The combined result obtained in this way is unbiased (assuming all inputs are unbiased) and also happens to minimize the variance, so this approach is optimal (unbiased and has minimum variance) even if the input results are not distributed like a multivariate normal.

The simpler special case for uncorrelated observations is handled in iminuit.cost.LeastSquares, but for the general case there is no ready-made cost function yet, so we write it here.

[13]:
# construct covariance matrices
cov_sta = np.diag(np.square(error_sta))
cov_sys = np.diag(np.square(error_sys))
cov_sys[0, 1] = error_sys[0] * error_sys[1] * correlation_sys
cov_sys[1, 0] = cov_sys[0, 1]

# total covariance is sum of individual contributions
cov = cov_sta + cov_sys
inv_cov = np.linalg.inv(cov)

def model(x, z):
    """Return combined value based on input x and mixing parameter z."""
    return z * x[1] + (1 - z) * x[0]

def cost(z):
    """Chi-square distributed cost function."""
    xp = model(value, z)
    delta = value - xp
    return np.einsum("i,j,ij", delta, delta, inv_cov)

# with this extra information, iminuit will also print the chi2/ndof gof statistic
cost.errordef = Minuit.LEAST_SQUARES
cost.ndata = len(value)

m = Minuit(cost, 0.5)
m.limits["z"] = (0, 1)
m.migrad()
[13]:
Migrad
FCN = 0.4737 (χ²/ndof = 0.5) Nfcn = 13
EDM = 1.46e-07 (Goal: 0.0002)
Valid Minimum Below EDM threshold (goal x 10)
No parameters at limit Below call limit
Hesse ok Covariance accurate
Name Value Hesse Error Minos Error- Minos Error+ Limit- Limit+ Fixed
0 z 0.4 0.7 0 1
z
z 0.737

Our fit gives more weight to the more accurate measurement, as expected. In order to find the statistical and systematic uncertainty of the combined result, we do error propagation.
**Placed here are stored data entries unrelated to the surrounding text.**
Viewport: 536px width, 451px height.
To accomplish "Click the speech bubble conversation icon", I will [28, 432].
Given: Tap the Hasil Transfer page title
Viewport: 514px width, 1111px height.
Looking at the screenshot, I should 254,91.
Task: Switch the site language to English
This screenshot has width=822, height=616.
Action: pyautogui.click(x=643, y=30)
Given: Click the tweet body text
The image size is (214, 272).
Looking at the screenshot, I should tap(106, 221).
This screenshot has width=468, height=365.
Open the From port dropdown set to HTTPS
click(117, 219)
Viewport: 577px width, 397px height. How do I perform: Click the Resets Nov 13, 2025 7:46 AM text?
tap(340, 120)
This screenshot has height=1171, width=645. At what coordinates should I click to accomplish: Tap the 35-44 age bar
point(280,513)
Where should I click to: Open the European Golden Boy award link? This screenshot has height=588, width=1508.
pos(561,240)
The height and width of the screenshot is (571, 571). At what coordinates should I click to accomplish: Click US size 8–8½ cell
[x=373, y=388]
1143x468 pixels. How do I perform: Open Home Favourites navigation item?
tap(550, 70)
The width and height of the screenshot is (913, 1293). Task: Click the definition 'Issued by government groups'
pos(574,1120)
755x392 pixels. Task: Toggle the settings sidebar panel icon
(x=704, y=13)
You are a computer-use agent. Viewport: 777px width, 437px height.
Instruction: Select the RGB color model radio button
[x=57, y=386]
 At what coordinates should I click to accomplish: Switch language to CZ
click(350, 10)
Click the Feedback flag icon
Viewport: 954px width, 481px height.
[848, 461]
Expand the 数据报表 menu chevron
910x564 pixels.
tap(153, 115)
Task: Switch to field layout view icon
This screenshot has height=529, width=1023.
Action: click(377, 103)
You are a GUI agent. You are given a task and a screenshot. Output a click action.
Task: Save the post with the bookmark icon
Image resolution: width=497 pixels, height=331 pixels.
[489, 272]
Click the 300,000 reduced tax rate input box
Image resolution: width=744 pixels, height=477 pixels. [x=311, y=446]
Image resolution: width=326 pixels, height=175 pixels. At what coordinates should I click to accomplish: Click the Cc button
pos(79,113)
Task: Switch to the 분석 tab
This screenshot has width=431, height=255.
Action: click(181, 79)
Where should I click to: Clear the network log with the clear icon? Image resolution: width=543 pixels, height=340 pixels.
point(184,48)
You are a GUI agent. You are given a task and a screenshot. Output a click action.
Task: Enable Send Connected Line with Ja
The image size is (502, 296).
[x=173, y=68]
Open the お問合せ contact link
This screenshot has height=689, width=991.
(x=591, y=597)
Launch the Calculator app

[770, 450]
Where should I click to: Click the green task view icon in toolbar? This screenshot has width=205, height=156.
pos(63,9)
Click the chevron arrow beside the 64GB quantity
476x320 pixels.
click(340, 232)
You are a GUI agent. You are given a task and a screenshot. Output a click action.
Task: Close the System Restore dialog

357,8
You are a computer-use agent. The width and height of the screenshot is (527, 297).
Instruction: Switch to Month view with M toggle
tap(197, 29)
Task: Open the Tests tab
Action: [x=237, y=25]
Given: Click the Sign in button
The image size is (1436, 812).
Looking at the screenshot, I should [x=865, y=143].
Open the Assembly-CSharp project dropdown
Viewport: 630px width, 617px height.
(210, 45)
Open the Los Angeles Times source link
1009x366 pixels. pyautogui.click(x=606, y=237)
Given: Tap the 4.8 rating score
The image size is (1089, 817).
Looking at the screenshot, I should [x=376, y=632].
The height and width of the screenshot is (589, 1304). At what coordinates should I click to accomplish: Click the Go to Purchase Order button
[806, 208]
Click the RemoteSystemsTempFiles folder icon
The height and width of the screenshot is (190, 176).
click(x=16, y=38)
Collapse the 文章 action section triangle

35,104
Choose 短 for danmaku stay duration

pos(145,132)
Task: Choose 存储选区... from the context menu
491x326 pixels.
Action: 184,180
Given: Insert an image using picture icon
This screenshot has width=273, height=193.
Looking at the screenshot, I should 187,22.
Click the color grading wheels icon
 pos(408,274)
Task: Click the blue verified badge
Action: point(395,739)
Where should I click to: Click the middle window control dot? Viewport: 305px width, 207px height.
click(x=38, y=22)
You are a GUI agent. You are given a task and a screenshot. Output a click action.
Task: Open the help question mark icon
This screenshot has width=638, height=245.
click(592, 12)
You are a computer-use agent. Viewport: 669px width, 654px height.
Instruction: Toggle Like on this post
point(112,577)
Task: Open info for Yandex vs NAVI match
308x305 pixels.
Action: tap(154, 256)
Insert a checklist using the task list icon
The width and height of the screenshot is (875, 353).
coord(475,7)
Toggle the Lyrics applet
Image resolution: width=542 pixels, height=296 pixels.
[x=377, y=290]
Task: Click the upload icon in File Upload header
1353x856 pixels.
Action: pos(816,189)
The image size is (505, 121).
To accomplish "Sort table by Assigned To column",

We compute the trivial Jacobian for our model analytically.

[14]:
z = m.values[0]
jac = np.array([z, (1-z)])
total = model(value, z)
total_err_sta = np.einsum("i,j,ij", jac, jac, cov_sta) ** 0.5
total_err_sys = np.einsum("i,j,ij", jac, jac, cov_sys) ** 0.5

print(f"total = {total:.2f} +/- {total_err_sta:.2f}(sta) + {total_err_sys:.2f}(sys)")

plt.errorbar(("result 1", "result 2", "combined"), value + [total], error_sta + [total_err_sta], fmt="o")
plt.errorbar(("result 1", "result 2", "combined"), value + [total], error_sys + [total_err_sys], lw=3, fmt="none")
plt.xlim(-1, 3);
total = 1.33 +/- 0.21(sta) + 0.16(sys)
../_images/notebooks_correlated_data_7_1.png

Note how the systematic uncertainty gets barely reduced by the combination, a consequence of the strong correlation. Try running this example with zero correlation to see how the uncertainty becomes smaller.

Further reading

Schmelling (2000) argues that a combination may ignore data correlations if they are not well-known, because a result of a combination that ignores correlations is still unbiased, it merely does not have minimum possible variance. Depending on the situation, this may be preferable over the result shown here which takes the correlation into account, since one then has to propagate the uncertainty of correlation into the combined result.

Cowan (2018) demonstrates that it is techniqually feasible and beneficial to include uncertainties on uncertainties explicitly in the likelihood when combining measurements.

Barlow (2022) discusses two commonly used techniques to combine measurements with correlated systematic uncertainties, and shows under which conditions they are equivalent.